Try A Braided Ficus Tree As Your Next Indoor Plant
The Braided Ficus tree can be quite a novelty as a house plant, and is a very attractive plant at the same time. The Braided Ficus, also known as the Weeping Fig and Braided Ficus Benjamina (Ficus benjamina is the Latin or botanical designation), is a tropical plant, native to Southeast Asia and the greater South Pacific area. In temperate climates it must be grown as an indoor plant. It will not tolerate frost at all, and has a tendency to easily drop its leaves if placed in too cool a location.
Intertwining vs. Braiding – Like some other ficus or fig trees, the Braided Ficus tree is part tree and part vine, and like a vine will often send up several shoots which may or may not eventually fuse into a single trunk, or into several trunks. While these shoots may intertwine to some degree, they do not braid themselves. This must be done by the plant’s owner. When done well, the result can be quite spectacular. What one ends up with is a 6’ to 10′ tree, with a ball of attractive green foliage, supported by a trunk which has the appearance of a rope, and in some cases a chain, or interwoven ropes or chains.
When the tree is growing in very warm conditions, such as might be found along the southern tier of states, if the shoots are braided, they will tend to fuse into a single, though interesting looking trunk. If the plant is grown in a slightly cooler area, indoors in a more temperate zone, the braided shoots will tend to harden before fusing, giving a more rope-like or chain-like effect.
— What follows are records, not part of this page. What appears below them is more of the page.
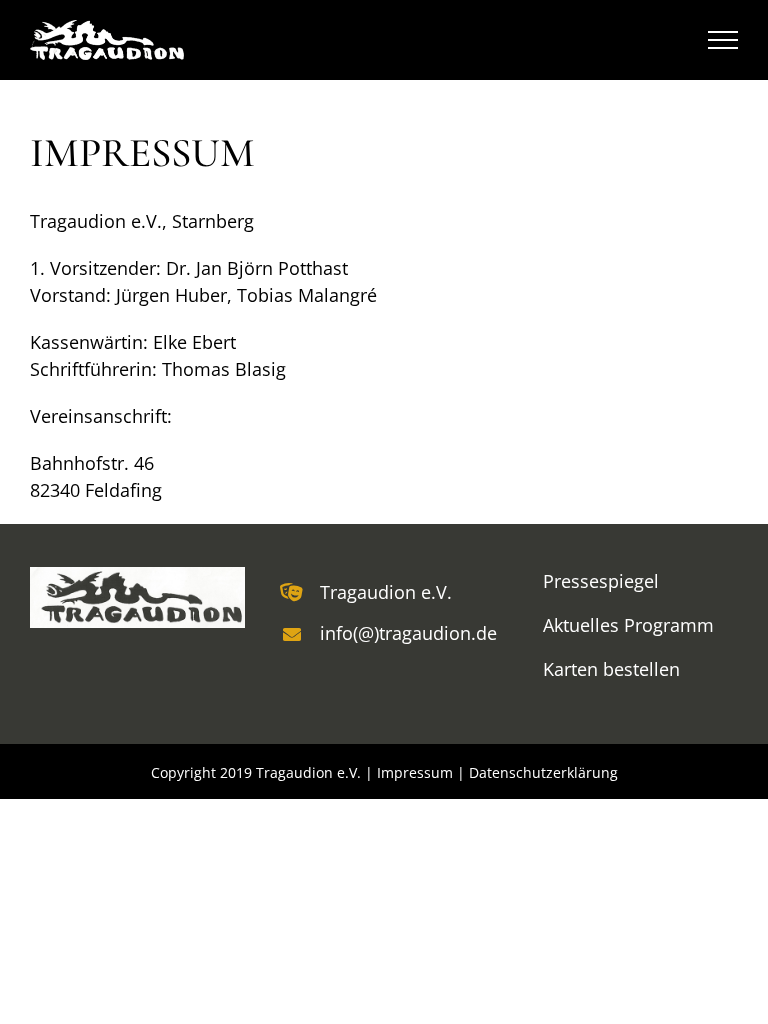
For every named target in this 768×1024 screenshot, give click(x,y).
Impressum (415, 772)
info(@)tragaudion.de (405, 633)
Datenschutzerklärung (543, 772)
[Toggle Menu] (723, 40)
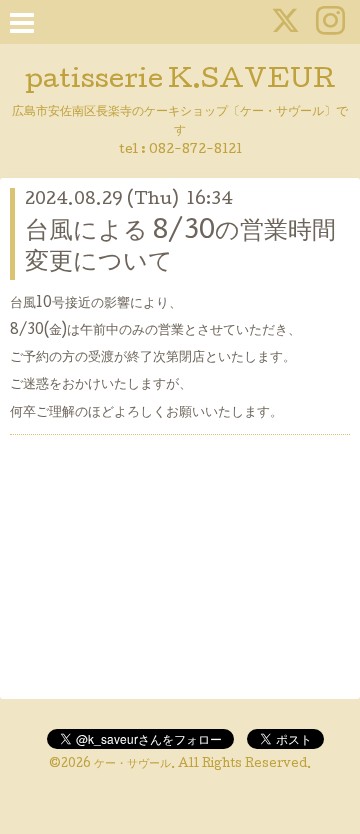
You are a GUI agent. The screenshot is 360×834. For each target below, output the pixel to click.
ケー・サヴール (132, 765)
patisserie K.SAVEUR (180, 81)
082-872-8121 (195, 150)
Though grown mostly as an indoor plant, and kept to a desired height by pruning, in its natural setting, the Braided Ficus tree can attain a height of nearly 100′ and a 50′ spread, a rather spectacular tree. Most of us will be have to be satisfied with a house plant that is 6′ or so in height. Braided Ficus tree owners seem to be a very satisfied group however. The tree is easy to maintain, and as no special humidity requirements such as often is the case with tropical plants. It does require bright light, and grows best in such a setting. Try to position the plant so that it gets bright light for at least half of the daylight hours. Rotating the tree once a week will help maintain a symmetrical shape.
Top Heavy If You’re Not Careful – The greatest challenge owners face is attempting to figure out how to braid the trunk if they haven’t attempted to do it before. The shoots, or thin wisps, that are to be trained are most flexible when the plant is a little dry, almost wilted. They can then be gently braided and held together with plant or wire until they become firm. One problem people sometimes encounter is once having braided new shoots, additional shoots or branches continue to form beneath the braid. It’s best to let these grow for a time, as that will keep more sprouts from forming. The lower branches tend to make the base of the trunk thicker that the top, the natural look most trees have. If the lower branches are continuously trimmed off, the base of the trunk will be narrower than the middle and top of the trunk. This doesn’t harm the tree at all, but looks abnormal. We’re just not used to seeing trees that are thinnest at the base.
General Care – Caring for this plant is not too difficult. There are several things not to do however. If you purchase the plant during freezing weather, the trip from the store to your car could kill it. If you purchase it during the summer, don’t stick it in the bed of a pickup truck for the trip home, the wind will dry out the leaves and kill it just as easily as freezing weather will. Over watering will have the same result. One needs to let the soil dry out about an inch between watering. Finally, try not to move the plant from location to location too much. When you do so it’s apt to shed its leaves. You haven’t killed it, it’s just telling you it didn’t like being moved around.
Check out some images of the Braided Ficus tree on the Internet and get some ideas as to where you may want to place one of these unusual but attractive plants in your home.